We were very happy to have such an excellent guide for our trip though it was a short stay no longer than 3 days.

The streets of Lijiang


Souvenirs of woven cloths that
remind you of Inca fablics


The Dongpa letters you can see
all over the City of Lijiang
City of Lijiang is located in the north of Yunnan surrounded by Szechuan, Myanmar and Tibet. Its history can be traced back to a city in the era of Ming Dynasty that developed as a trading center of West southern route of Silk Road. The City is located in the valley that leads to the sacred mountain for the Naxi, Mountain of Jade Dragon Snow. Clear streams are running all over the City, which are important source of water. The scenes of blooming rape blossoms and early blooming cherries around the City made me think of pretty villages of old time Japan.

The old district of Lijiang was registered as a World Heritage in 1996 as "The Old Castle of Lijiang". I had an impression that it is just about to break as a great tourist town. Mr. Wang says, メThe buildings of Lijiang that flourished as a trading city were originally designed so that their first floors could be the open spaces where people gathered and their dwellers lived on the floors upper than the second floor. Now those open spaces for communications among people have come to be souvenir shops, cafes and restaurants. As his word describes, here we can see the rows of shops where we can get handicrafts and taste food of various ethnic minorities living in Yunnan. They say as many as 3 million people visit this small city annually and to accommodate these tourists, international high-rise hotels are lined up on both sides of the streets in its new urban district.

The souvenirs include products made of cloth, accessories made of carved silver or Chinese jewelry stones, antiques the peoples of minority once used, snow tea or pu-erh tea both of which are special products of Yunnan and so on. Above all, they have every skill of excellence for cloth production such as weaving, coloring, embroidering. The use of colors and the pattern designs have, to my wonder, something in common with the cloth produced by Inca's descendants living in the Andes in South America.
Thinking on it, I felt as if I were finding the traces of our ancestors' great trips that finally reached South American continent through Aleutian Islands, Eurasian Continent and North America. Maybe the DNA concerning beauty has been firmly handed down.

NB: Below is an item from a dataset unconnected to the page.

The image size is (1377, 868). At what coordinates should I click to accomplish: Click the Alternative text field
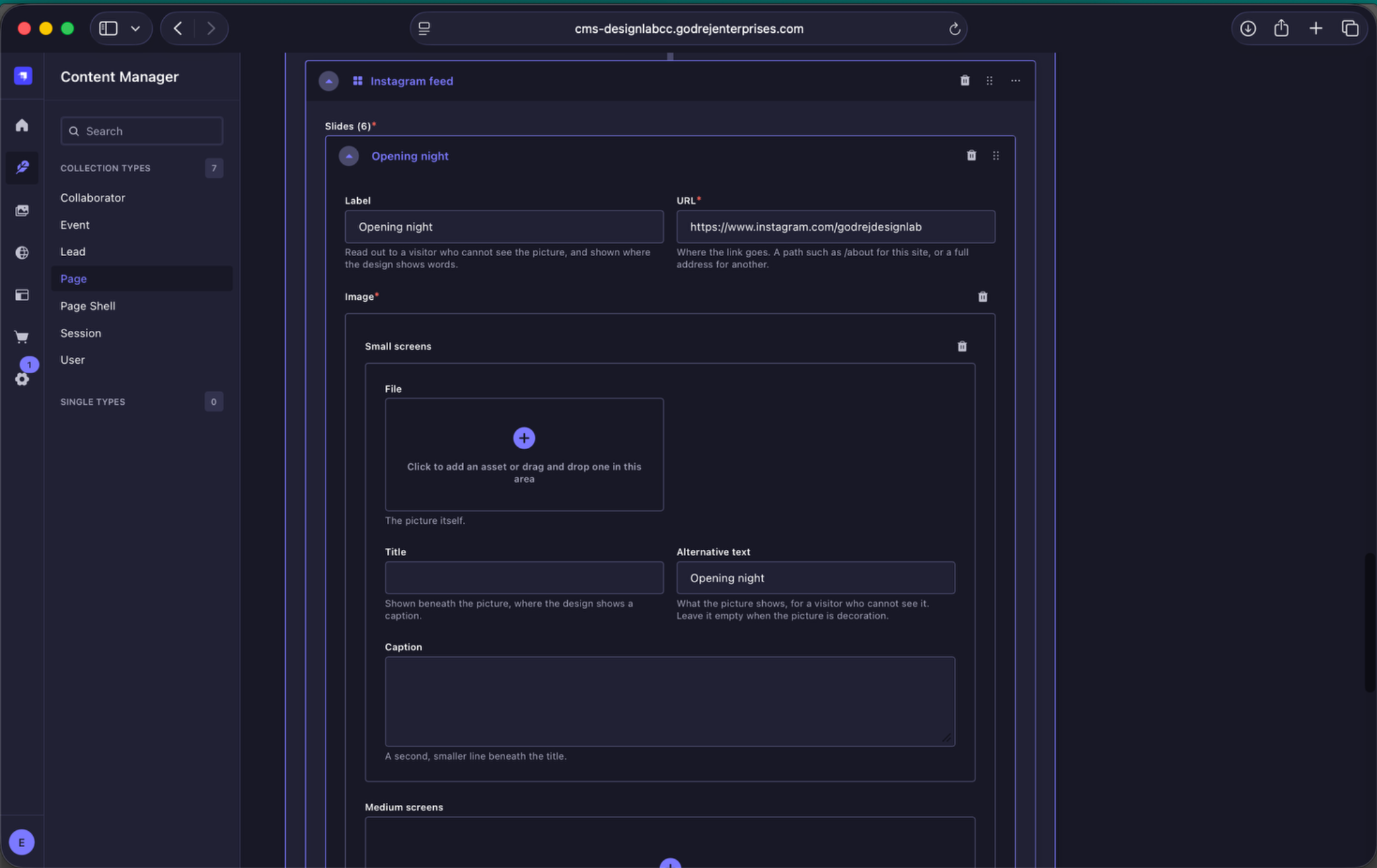(815, 578)
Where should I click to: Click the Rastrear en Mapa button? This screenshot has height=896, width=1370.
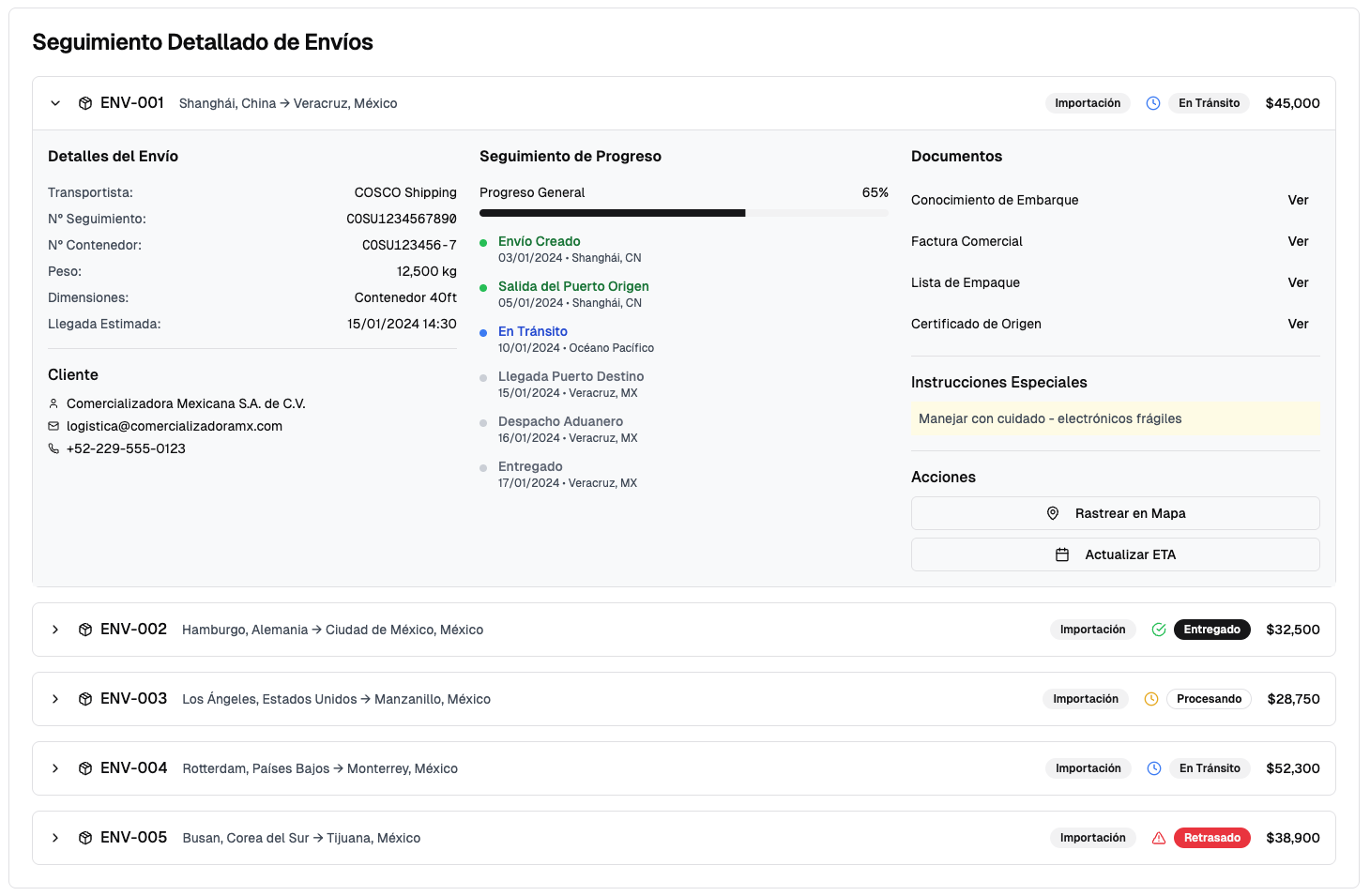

Now in China, the problem of the gap between the rich and the poor brought by the difference in economic development between such rapidly developing coastal areas as Beijing, Tsingtao, Shanghai, Guangzhou and the deeply inland western areas is getting more and more visible.
Being in such a condition, Lijiang is sure to make a great development as a tourist city. I personally think, however, what the minority peoples living near Lijiang must lose in exchange for money. When I think about my own country Japan that has become the second greatest economic power in the world, sacrificing a lot of valuable traditional things, I can't but feel some pain in my heart even though I myself am a sightseer.